- _GIVEN TASK_
Rewrite the lines from the one containing "The height and width of the screenshot is (958, 2576)." through the one containing "Action: tap(894, 1629)", inclusive, changing "How do I perform" to "How can I carry out" and leaving all else as it is.

- _AVAILABLE RECORDS_
◇ ◇ ◇

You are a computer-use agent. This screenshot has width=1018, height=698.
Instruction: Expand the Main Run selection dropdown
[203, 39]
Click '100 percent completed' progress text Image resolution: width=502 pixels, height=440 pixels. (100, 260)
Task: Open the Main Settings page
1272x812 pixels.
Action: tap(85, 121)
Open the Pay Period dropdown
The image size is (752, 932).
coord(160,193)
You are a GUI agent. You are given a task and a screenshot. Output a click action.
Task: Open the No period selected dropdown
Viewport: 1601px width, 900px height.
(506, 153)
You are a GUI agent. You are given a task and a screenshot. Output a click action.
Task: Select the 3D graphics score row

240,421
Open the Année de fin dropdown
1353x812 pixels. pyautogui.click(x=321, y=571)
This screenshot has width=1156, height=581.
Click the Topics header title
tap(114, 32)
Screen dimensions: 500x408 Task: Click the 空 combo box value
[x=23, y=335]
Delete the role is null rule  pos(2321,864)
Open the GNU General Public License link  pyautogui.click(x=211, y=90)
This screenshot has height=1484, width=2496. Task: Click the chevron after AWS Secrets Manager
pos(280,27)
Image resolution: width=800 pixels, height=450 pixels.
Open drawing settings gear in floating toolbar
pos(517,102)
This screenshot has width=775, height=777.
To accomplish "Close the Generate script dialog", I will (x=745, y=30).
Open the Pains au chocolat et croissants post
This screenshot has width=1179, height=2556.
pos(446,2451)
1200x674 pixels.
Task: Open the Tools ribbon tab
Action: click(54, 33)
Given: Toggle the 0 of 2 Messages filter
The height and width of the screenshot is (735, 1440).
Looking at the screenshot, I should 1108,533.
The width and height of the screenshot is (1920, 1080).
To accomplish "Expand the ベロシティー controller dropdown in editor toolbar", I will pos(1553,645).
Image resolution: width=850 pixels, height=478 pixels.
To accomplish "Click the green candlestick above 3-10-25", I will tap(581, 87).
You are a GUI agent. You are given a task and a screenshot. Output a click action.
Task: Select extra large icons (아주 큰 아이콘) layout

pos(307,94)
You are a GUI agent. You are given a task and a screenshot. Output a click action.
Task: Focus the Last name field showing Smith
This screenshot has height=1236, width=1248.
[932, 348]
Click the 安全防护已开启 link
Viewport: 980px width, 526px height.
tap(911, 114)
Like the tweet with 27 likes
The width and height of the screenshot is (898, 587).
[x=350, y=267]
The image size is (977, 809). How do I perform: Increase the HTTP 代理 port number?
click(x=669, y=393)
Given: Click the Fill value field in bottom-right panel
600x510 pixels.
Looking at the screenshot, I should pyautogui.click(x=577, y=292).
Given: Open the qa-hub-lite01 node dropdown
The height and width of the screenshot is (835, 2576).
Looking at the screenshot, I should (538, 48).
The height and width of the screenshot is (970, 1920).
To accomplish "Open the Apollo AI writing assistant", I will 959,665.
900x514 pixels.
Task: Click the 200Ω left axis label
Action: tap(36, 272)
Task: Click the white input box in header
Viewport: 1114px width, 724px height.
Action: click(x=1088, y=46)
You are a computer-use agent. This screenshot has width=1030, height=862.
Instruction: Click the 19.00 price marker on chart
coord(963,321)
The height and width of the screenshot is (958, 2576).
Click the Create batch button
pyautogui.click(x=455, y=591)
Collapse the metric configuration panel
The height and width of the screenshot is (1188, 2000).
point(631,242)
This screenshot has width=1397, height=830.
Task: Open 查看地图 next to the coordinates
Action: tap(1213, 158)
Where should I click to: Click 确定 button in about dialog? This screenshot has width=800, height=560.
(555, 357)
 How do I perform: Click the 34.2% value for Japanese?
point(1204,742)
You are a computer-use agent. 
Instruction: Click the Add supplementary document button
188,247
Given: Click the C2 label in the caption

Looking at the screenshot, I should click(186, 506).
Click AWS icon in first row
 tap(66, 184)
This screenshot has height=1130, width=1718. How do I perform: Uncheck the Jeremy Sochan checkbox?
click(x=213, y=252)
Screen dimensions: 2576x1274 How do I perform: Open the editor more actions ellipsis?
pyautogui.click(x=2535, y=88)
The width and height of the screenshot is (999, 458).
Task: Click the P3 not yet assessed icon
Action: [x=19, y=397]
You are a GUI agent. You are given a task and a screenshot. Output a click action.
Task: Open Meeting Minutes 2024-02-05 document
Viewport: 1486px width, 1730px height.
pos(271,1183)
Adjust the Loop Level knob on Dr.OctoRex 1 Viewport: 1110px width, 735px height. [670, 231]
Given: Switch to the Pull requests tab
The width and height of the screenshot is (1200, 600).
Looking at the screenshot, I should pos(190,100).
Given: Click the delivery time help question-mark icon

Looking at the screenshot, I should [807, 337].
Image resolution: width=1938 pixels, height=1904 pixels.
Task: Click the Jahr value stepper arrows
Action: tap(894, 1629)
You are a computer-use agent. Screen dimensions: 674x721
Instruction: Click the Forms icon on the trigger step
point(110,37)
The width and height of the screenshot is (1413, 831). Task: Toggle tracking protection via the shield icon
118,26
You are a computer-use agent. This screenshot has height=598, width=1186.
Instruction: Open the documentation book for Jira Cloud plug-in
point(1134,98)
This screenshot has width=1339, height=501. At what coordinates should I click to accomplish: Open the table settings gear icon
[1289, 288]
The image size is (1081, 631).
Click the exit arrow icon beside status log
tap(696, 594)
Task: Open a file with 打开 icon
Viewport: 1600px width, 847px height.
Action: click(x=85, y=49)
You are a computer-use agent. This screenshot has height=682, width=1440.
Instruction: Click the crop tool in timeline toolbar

◇ ◇ ◇

- _TASK SOLUTION_
The height and width of the screenshot is (958, 2576).
Click the Create batch button
pyautogui.click(x=455, y=591)
Collapse the metric configuration panel
The height and width of the screenshot is (1188, 2000).
point(631,242)
This screenshot has width=1397, height=830.
Task: Open 查看地图 next to the coordinates
Action: tap(1213, 158)
Where should I click to: Click 确定 button in about dialog? This screenshot has width=800, height=560.
(555, 357)
 How can I carry out: Click the 34.2% value for Japanese?
point(1204,742)
You are a computer-use agent. 
Instruction: Click the Add supplementary document button
188,247
Given: Click the C2 label in the caption

Looking at the screenshot, I should click(186, 506).
Click AWS icon in first row
 tap(66, 184)
This screenshot has height=1130, width=1718. How can I carry out: Uncheck the Jeremy Sochan checkbox?
click(x=213, y=252)
Screen dimensions: 2576x1274 How can I carry out: Open the editor more actions ellipsis?
pyautogui.click(x=2535, y=88)
The width and height of the screenshot is (999, 458).
Task: Click the P3 not yet assessed icon
Action: [x=19, y=397]
You are a GUI agent. You are given a task and a screenshot. Output a click action.
Task: Open Meeting Minutes 2024-02-05 document
Viewport: 1486px width, 1730px height.
pos(271,1183)
Adjust the Loop Level knob on Dr.OctoRex 1 Viewport: 1110px width, 735px height. [670, 231]
Given: Switch to the Pull requests tab
The width and height of the screenshot is (1200, 600).
Looking at the screenshot, I should pos(190,100).
Given: Click the delivery time help question-mark icon

Looking at the screenshot, I should [807, 337].
Image resolution: width=1938 pixels, height=1904 pixels.
Task: Click the Jahr value stepper arrows
Action: tap(894, 1629)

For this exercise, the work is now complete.